Anyhoo, watching how my husband is guilted and coaxed in to (in my mind) illogical conclusions and behaviors, I've become very interested in how the mind is thereby tricked. I'm reading "Expecting Armageddon - Essential Readings in Failed Prophecy", edited by Jon R. Stone. The book provides a fascinating tour through various end-time sects and how the congregations either fail or reinforce their original belief....even after spectacular failure.
What is it about the mind and human behavior that makes us vulnerable to following a failed belief? On page nineteen, I'm seeing glimmers of the reason. We are hard wired to respond to initiation rituals, "Though 'improvised' the rite of apocalypse combines elements of initiation, mediation, and purification found in other types of ritual behavior...In effect, the acting out of a predicted event represents a ritualized reaffirmation of belief." Even if that belief is proven false.

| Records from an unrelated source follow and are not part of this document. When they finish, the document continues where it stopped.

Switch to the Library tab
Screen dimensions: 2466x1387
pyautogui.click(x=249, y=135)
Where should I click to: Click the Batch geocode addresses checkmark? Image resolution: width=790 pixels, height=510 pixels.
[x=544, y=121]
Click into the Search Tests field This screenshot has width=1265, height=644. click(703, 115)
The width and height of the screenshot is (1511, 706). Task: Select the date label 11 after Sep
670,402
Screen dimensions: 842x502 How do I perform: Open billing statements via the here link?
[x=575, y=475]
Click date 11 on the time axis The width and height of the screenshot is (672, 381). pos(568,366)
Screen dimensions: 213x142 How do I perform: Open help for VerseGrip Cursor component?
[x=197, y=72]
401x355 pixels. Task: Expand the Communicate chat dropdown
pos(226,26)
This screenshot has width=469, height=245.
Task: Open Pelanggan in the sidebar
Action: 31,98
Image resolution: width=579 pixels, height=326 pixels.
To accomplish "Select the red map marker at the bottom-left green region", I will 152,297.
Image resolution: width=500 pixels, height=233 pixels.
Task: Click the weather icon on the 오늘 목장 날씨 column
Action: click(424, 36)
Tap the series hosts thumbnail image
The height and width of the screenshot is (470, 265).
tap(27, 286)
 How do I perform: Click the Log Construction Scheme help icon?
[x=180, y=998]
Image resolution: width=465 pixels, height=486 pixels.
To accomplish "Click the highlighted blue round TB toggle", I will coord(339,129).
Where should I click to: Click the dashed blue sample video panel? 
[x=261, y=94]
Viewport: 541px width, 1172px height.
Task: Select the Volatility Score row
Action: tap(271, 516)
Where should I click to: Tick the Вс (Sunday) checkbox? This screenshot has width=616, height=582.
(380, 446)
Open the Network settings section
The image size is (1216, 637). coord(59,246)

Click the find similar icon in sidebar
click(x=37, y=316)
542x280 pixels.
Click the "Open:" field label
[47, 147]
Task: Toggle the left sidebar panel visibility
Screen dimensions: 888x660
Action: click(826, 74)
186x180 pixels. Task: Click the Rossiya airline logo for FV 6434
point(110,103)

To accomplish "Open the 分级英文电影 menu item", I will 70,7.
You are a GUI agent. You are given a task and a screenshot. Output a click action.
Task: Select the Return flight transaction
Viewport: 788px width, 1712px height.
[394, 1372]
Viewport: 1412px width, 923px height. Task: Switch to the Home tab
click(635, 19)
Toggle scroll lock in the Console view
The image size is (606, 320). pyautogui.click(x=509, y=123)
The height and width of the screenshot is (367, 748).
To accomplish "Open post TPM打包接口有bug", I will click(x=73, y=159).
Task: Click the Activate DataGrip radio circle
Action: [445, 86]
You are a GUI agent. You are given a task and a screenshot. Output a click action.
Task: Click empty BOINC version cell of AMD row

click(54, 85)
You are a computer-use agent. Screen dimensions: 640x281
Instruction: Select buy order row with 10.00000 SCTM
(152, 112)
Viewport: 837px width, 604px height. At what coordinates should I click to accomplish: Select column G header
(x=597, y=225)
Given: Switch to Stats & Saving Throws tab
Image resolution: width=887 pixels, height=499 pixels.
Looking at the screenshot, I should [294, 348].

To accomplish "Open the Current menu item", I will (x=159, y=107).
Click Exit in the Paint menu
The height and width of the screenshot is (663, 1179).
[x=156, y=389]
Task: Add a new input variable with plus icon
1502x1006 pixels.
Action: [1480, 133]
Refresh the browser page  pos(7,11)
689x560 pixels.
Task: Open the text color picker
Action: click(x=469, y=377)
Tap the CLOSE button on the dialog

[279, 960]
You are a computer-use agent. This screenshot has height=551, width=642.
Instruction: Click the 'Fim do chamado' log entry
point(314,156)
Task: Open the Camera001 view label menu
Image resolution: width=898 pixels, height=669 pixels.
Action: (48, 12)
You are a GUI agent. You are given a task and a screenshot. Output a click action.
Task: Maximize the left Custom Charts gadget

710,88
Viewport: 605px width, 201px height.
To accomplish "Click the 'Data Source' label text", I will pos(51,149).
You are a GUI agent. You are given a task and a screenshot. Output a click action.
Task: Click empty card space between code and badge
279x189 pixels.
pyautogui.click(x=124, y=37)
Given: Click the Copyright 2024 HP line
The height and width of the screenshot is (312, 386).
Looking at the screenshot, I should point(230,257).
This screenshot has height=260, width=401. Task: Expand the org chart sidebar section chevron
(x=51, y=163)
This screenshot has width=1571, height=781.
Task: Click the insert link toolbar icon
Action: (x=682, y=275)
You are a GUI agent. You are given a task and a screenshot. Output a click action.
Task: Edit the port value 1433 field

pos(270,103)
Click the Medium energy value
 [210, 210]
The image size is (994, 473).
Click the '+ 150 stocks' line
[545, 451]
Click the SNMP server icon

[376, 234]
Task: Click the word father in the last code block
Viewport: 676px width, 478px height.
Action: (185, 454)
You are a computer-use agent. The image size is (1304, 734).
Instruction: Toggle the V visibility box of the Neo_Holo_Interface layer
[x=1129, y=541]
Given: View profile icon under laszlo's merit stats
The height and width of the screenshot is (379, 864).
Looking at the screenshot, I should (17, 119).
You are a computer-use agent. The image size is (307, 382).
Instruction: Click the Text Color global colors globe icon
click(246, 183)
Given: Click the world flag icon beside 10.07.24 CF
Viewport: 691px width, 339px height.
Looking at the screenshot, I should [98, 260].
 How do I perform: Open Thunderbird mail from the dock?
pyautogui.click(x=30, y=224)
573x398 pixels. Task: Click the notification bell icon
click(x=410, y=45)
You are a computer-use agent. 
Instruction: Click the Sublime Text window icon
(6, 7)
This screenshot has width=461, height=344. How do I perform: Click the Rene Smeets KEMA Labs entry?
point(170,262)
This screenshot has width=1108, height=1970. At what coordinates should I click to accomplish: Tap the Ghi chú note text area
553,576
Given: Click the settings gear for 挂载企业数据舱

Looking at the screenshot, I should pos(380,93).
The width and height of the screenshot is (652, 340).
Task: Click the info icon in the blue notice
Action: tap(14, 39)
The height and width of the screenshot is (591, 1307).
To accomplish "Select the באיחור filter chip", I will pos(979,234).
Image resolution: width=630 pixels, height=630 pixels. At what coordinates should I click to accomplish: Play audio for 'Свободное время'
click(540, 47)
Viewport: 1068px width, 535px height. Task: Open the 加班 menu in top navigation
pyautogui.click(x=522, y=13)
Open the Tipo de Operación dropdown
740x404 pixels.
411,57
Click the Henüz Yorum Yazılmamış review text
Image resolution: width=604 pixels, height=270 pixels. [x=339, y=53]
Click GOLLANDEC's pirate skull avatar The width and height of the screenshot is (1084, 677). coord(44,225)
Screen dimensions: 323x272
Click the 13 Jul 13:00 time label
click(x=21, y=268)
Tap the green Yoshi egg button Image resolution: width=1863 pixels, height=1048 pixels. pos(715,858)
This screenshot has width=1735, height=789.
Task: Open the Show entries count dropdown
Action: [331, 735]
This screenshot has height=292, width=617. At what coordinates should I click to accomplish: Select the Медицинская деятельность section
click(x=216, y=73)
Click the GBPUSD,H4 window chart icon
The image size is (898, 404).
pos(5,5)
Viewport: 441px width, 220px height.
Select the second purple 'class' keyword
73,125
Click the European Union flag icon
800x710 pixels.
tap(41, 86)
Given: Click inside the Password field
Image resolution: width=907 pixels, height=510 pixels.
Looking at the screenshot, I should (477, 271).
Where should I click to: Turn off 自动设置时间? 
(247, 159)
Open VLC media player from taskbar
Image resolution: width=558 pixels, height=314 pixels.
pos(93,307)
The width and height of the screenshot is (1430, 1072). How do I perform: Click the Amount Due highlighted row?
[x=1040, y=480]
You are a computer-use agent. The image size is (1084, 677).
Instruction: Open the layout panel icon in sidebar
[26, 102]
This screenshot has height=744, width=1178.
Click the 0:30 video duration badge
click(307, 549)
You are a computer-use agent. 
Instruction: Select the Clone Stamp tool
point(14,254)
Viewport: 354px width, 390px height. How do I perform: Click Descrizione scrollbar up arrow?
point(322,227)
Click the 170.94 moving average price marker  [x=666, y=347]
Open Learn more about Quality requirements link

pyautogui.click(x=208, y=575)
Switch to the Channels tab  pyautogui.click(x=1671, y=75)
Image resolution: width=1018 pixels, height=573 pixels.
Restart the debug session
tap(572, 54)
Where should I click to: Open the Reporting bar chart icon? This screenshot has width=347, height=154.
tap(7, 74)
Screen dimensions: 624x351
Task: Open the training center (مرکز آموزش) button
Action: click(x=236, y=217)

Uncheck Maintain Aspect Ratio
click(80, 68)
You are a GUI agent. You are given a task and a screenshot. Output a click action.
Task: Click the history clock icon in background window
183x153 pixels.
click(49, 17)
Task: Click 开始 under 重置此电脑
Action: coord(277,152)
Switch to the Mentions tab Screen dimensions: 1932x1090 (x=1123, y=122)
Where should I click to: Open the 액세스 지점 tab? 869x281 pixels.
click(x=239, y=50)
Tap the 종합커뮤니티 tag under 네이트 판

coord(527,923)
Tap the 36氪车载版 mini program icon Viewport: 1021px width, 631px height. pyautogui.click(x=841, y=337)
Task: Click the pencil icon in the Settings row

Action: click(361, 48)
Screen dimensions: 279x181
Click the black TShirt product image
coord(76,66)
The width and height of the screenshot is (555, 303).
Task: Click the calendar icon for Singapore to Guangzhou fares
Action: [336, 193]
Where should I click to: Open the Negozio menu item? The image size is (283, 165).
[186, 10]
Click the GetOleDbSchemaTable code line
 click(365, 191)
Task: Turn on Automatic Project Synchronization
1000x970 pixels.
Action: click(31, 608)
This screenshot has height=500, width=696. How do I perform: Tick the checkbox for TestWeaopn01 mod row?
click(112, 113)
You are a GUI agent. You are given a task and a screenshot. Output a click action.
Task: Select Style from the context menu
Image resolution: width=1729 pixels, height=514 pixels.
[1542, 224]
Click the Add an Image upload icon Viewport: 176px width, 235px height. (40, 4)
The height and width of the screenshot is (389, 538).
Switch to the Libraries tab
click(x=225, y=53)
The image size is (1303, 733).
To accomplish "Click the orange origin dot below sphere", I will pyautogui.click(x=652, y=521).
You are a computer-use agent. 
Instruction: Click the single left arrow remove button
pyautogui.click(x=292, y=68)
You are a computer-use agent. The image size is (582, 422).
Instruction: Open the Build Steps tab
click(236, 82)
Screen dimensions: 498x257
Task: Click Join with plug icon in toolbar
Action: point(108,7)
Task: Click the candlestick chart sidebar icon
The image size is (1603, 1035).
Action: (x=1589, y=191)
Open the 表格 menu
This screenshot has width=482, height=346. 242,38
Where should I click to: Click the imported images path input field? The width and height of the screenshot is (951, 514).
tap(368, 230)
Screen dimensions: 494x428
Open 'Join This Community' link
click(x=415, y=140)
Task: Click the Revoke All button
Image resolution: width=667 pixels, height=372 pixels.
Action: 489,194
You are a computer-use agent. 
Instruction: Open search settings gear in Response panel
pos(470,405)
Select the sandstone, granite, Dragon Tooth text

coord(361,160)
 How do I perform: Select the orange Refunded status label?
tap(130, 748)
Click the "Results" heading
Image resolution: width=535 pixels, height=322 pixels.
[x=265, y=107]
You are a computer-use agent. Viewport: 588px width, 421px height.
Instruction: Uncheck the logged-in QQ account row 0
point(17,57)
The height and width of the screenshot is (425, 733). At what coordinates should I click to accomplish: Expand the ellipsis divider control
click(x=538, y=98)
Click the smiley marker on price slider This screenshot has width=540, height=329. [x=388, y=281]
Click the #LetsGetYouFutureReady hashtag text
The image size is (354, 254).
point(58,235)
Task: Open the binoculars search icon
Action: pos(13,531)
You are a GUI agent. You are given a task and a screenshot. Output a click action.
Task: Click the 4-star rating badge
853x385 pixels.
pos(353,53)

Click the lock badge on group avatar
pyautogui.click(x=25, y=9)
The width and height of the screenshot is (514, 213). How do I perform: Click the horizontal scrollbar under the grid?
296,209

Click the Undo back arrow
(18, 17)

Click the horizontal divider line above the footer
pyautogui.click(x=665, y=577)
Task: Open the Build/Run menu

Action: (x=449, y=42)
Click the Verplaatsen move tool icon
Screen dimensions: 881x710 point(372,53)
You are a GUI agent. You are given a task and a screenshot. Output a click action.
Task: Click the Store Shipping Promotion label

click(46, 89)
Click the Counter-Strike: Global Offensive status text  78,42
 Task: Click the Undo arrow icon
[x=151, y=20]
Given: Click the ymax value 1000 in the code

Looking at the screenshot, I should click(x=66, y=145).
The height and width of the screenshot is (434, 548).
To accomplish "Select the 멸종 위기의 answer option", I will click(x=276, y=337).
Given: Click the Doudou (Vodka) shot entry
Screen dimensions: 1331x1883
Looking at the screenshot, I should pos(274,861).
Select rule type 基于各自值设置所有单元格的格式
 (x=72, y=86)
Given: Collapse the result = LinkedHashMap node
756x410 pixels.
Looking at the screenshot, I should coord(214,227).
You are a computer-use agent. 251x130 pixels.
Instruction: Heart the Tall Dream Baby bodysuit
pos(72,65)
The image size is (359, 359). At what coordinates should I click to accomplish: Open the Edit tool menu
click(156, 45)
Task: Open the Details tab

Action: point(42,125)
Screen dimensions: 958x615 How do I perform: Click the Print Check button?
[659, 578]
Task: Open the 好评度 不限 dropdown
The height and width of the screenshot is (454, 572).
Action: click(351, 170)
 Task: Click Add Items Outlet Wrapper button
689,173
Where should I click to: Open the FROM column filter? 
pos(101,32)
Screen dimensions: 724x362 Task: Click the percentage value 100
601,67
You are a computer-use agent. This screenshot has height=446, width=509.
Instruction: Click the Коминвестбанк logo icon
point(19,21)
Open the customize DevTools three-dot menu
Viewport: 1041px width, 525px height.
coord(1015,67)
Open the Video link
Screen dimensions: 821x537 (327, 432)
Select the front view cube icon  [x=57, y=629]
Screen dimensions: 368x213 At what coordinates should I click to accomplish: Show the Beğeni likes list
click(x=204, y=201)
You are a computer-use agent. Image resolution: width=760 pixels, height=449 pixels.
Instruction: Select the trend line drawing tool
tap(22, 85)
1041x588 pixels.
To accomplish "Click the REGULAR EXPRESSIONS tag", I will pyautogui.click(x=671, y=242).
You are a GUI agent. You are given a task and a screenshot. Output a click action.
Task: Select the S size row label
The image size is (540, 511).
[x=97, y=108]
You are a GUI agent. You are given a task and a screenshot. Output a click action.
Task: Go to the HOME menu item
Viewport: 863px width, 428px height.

There must be something deep in our nature that responds to ritual. Ritual can be comforting. I think of our annual events like Christmas and Thanksgiving, and the little family rituals that help us identify ourselves with those we are closest with. It sets us apart, it gives us a memory anchor to hang on to, and it helps us identify with our tribe. The Jehovah's Witnesses spurn the "world"'s rituals, of course. But they've replace them with a pale shadow of their own. There's baptism, the midweek meetings, field service, conventions, and of course the annual memorial. All of these activities help reinforce the group's identity and beliefs. These rituals are a comfort in the face of ongoing disappointment.
My husband hangs on to the belief that Armageddon is just around the corner. He truly believes he will not grow old. Yet the evidence of that failure can be read in the eyes of every senior at the Kingdom Hall. If they had neglected to save for retirement, they are in a desperate place indeed. They speak less often than my husband does of the immenent hope of a new world.